Almost half of all human rights defenders murdered in 2022 were from the Latin American nation, accounting for 186 killings – or 46% – of the global total registered during that period.
Last year was the deadliest on record for human rights activists in Colombia.
According to a new report by non-profit Front Line Defenders, of the 401 people promoting environmental, racial, and gender justice killed in 2022, 186 were Colombian, with scores more beaten, detained, and criminalised because of their work.
With this figure accounting for 46 per cent of the global total registered during that period, the Latin American nation is facing immense international pressure to stop violence against social leaders (as they’re locally referred to in Colombia).
Unfortunately, such calls to address this evidently grave challenge have had little effect throughout the country’s recent history.
This is because activism has long been a dangerous vocation in Colombia.
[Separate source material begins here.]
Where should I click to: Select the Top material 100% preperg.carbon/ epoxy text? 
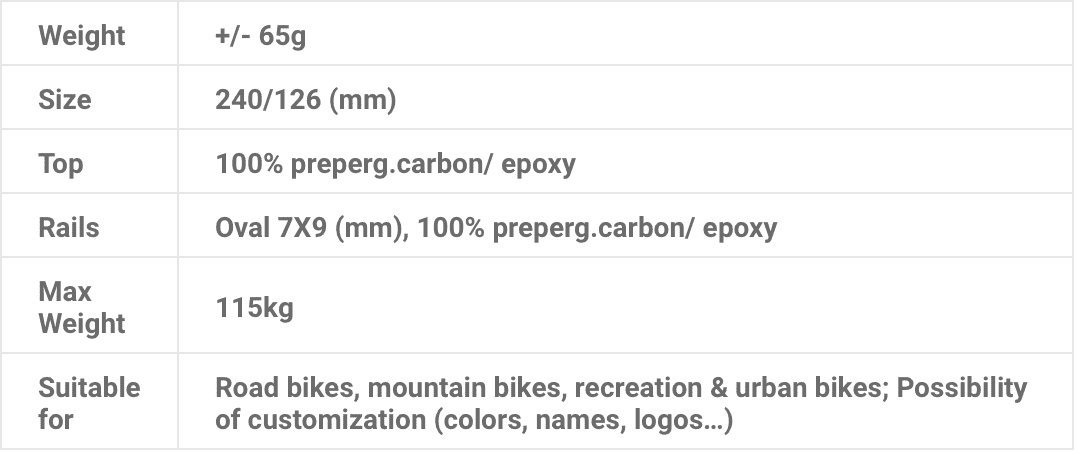[395, 164]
From the right-wing paramilitary groups that murdered trade unionists, Communists, and locals between the 1980s and early 2000s, to present day wherein, despite the 2016 peace accord aimed at improving conditions in rural areas controlled by illegal gangs, activists are still routinely targeted by armed groups.
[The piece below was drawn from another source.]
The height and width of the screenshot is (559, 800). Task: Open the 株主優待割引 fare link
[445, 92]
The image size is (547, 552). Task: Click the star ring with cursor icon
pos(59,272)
Marta Hurtado, spokeswoman for the United Nations High Commissioner for Human Rights attributes this to a ‘vicious and endemic cycle of violence and impunity in Colombia.’
Essentially, when the FARC disbanded, Colombian officials were supposed to build infrastructure and secure zones which had been at war for generations.
But when those promises went unfulfilled, armed criminal and paramilitary groups moved in to fill the vacuum that the FARC had left behind, seeking territorial control for drug trafficking and illegal mining.
As a result, the staggering number of deaths have happened in remote locations with higher-than-average rates of poverty where governments struggle to intervene.
‘In a grim milestone, for the first time we saw more than 400 targeted killings of human rights defenders in 2022,’ says Olive Moore, director of Front Line Defenders.